Former landowner Anthony Gattineri has repeatedly denied those allegations, but federal prosecutors believe they have more than enough evidence to take the real estate businessman to trial in Massachusetts. And a federal grand jury agreed in 2014.
Jury selection commenced on Monday into the case against Gattineri, Dustin DeNunzio, and Charles Lightbody, the latter being a reputed mob associate and a convicted felon.
According to filing documents, prosecutors believe DeNunzio forged records to show that Lightbody sold his interest in the 33 acres of waterfront land, and that he was no longer involved in the property ahead of Wynn’s intended $75 million acreage purchase.
Under the 2011 Massachusetts Expanded Gaming Act that legalized gambling for three resort-style casinos in three separately zoned regions, convicted felons are specifically outlawed from profiting off gambling operations. If Lightbody was indeed a shareholder of the Everett land, the purchase of the tract would have been blocked at that time.
The Massachusetts Gaming Commission approved the sale to Wynn before the federal indictment was handed down on the three defendants.
Prosecutors are expected to call on billionaire Steve Wynn to testify, as the casino magnate is considered a victim in the case, along with the state’s Gaming Commission. But in this case, being the victim may not have been Wynn’s worst possible outcome. That’s because Wynn was able to renegotiate the price down from $75 million to $35 million after Lightbody’s potential role was revealed.
The trial is expected to last several weeks. If convicted, the defendants are looking at 20 years in prison and might be forced to forfeit millions of dollars from the sale.
Brockton Casino Owners Fined
The Massachusetts Gaming Commission is authorized to grant three resort casino licenses. Wynn has secured Region A and MGM has landed Region B in Springfield, but Region C, the area southeast section of the state, remains up for grabs.
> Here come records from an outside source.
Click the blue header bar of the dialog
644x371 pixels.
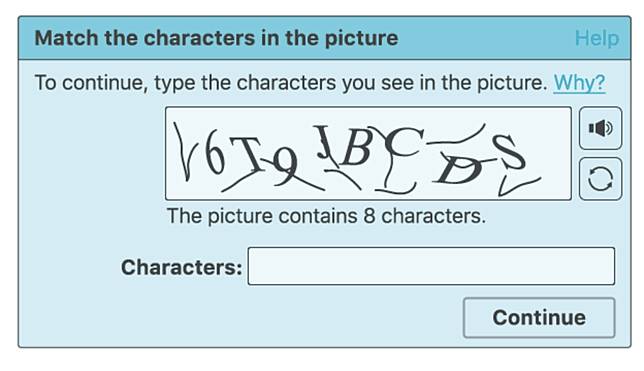324,38
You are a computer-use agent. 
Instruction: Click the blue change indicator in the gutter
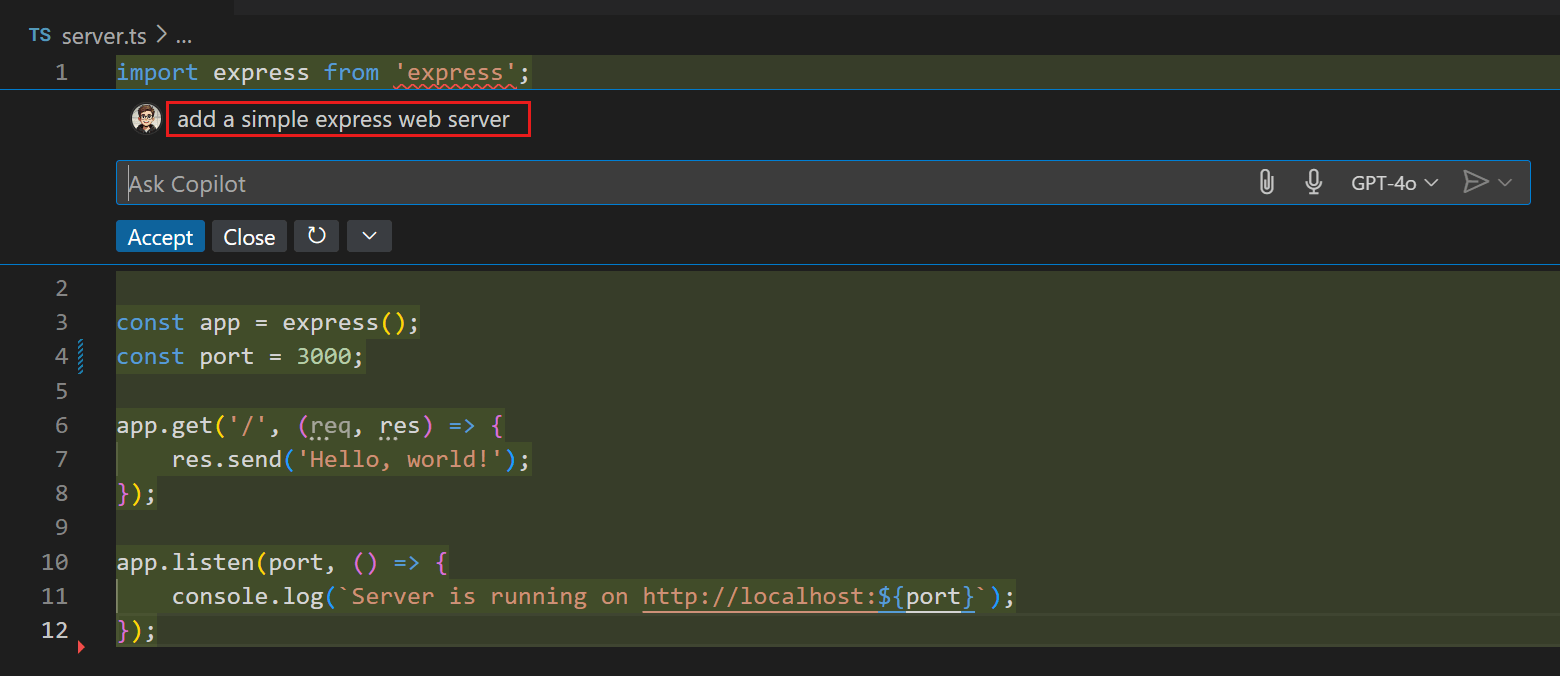82,356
Chicago-based Rush Street Gaming is thought to be one of the favorites for the third and final commercial gambling license, but this week those odds presumably diminished, after the company agreed to a $1.65 million fine with Illinois gaming regulators.
The Rivers Casino in Des Plaines, Illinois, settled with the state for awarding no-bid contracts for its security and cleaning services, and also for “inconsistent” jackpot payouts.
While the northeast part of the country certainly doesn’t need any more “backroom deals,” as made evident by the preceding Wynn story, Rush executives say the incident at the Rivers Casino shouldn’t impact the company’s bid in the Bay State.
“Rivers Casino . . . self-reported this matter. This settlement has no bearing on the Brockton Casino Resort,” said Joe Baerlein, a spokesman for Rush.
Of course, the Massachusetts Gaming Commission, not Rush, will have the final say.